Jump Station
- Website type: Web search engine
- Available in: English
- Owner: Jonathon Fletcher
- Launched: 12 December 1993; 32 years ago
- Current status: Defunct/Closed 1994

= JumpStation =

Early internet search engine

JumpStation was the first WWW search engine that behaved, and appeared to the user, the way current web search engines do. It started indexing on 12 December 1993 and was announced on the Mosaic "What's New" webpage on 21 December 1993. It was hosted at the University of Stirling in Scotland.

It was written by Jonathon Fletcher, from Scarborough, England, who graduated from the university with a first class honours degree in Computing Science in the summer of 1992 and has subsequently been called the "father of the search engine".

He was later employed at the university as a systems administrator. JumpStation's development was discontinued when he left in late 1994, having failed to persuade investors, including the university, to provide financial backing. At this point the database had 275,000 entries spanning 1,500 servers.
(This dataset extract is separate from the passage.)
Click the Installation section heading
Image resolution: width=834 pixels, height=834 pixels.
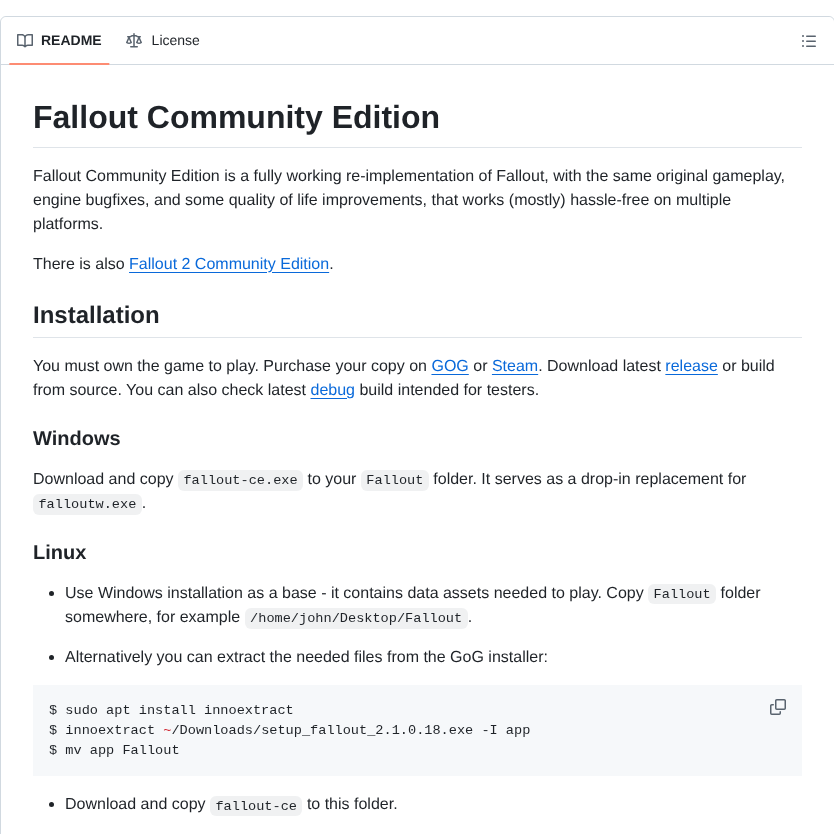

JumpStation used document titles and headings to index the web pages found using a simple linear search, and did not provide any ranking of results. However, JumpStation had the same basic shape as Google Search in that it used an index solely built by a web robot, searched this index using keyword queries entered by the user on a web form whose location was well known, and presented its results in the form of a list of URLs that matched those keywords.

The story of JumpStation's origin and development was written up, using interviews with Fletcher, by Wishart and Bochsler in 2003.

== Nominations ==
JumpStation was nominated for a "Best Of The Web" award in 1994.